From the Guidelines
Central sleep apnea (CSA) can be detected on home sleep studies, but with limitations, and the most recent evidence suggests that Type 3 home sleep apnea tests (HSAT) can be used for diagnosis in certain cases, as stated in the 2025 study 1. The detection of CSA on home sleep studies depends on the type of device used, with more advanced devices providing better results.
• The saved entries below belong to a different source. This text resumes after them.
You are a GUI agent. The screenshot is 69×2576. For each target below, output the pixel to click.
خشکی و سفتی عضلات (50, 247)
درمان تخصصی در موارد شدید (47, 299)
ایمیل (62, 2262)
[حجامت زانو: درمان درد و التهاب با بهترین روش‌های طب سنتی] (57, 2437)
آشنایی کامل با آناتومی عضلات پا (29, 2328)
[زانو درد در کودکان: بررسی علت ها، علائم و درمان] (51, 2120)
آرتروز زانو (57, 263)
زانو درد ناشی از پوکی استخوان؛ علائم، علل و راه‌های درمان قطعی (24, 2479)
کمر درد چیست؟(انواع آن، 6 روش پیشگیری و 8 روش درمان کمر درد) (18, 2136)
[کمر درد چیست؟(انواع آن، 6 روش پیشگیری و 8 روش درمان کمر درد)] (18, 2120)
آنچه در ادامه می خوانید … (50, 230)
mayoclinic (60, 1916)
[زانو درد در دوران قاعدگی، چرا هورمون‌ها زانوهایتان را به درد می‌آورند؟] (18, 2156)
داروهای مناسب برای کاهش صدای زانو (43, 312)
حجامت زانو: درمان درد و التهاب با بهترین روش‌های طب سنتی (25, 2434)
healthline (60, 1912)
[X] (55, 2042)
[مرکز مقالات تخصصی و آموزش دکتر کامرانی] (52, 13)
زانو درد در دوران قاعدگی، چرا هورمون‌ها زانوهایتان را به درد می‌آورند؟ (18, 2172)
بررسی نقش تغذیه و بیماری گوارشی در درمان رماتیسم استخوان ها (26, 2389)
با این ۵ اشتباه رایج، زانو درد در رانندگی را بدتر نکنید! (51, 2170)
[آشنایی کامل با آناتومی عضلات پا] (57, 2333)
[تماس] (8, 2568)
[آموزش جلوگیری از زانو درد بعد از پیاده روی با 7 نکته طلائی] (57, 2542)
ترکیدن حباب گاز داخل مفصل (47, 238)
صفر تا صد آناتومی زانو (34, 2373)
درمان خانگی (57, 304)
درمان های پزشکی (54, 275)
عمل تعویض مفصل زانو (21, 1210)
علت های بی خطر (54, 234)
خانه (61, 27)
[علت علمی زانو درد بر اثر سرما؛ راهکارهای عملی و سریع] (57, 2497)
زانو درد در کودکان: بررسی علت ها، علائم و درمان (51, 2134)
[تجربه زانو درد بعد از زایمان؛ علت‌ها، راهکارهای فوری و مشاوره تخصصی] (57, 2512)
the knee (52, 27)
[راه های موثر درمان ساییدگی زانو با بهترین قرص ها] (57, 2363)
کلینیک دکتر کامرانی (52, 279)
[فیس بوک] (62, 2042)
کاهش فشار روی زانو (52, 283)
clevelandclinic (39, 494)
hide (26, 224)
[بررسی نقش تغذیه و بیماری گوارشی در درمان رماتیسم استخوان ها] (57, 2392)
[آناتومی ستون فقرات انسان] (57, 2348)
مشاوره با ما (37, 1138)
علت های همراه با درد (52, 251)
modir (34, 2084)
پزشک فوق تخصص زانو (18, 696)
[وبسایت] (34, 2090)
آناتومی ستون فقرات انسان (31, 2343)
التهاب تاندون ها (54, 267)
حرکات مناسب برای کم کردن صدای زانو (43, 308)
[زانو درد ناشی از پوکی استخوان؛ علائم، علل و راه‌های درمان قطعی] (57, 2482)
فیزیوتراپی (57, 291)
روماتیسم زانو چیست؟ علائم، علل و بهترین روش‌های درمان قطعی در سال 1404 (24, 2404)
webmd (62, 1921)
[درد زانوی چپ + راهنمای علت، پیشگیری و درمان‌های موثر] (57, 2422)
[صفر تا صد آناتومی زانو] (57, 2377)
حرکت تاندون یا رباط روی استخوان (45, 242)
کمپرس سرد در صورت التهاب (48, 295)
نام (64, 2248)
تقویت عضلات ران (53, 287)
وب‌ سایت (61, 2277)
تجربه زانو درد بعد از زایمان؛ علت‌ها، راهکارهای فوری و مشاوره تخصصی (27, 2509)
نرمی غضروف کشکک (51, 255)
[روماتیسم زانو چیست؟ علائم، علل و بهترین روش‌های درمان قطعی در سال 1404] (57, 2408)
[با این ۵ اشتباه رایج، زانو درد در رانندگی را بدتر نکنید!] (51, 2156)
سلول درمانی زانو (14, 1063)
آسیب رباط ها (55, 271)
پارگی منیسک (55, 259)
- Type 1: in-laboratory full attended polysomnography (PSG) is the gold standard for diagnosis
- Type 2: ambulatory full unattended PSG
- Type 3 (HSAT): limited channel devices, which can be used for diagnosis in patients with a high pre-test likelihood of moderate to severe obstructive sleep apnea (OSA)
- Type 4: 1 or 2 channels, usually using oximetry, which is not considered a diagnostic exam for OSA.
According to the 2025 study 1, Type 3 HSAT includes, at a minimum, the record of airflow, respiratory effort, and blood oxygenation, which can help detect apnea events. However, home studies typically use fewer sensors and may not distinguish as accurately between central and obstructive sleep apnea since they often lack EEG monitoring to measure brain activity and sleep stages. For patients with suspected central sleep apnea, especially those with heart failure, neurological disorders, or who use opioid medications, an in-lab polysomnography remains the gold standard for diagnosis, as recommended in the 2020 study 1. If a home sleep study shows evidence of sleep-disordered breathing but cannot clearly differentiate the type, follow-up with a comprehensive in-lab study is typically recommended to confirm the diagnosis and guide appropriate treatment, as suggested in the 2017 study 1.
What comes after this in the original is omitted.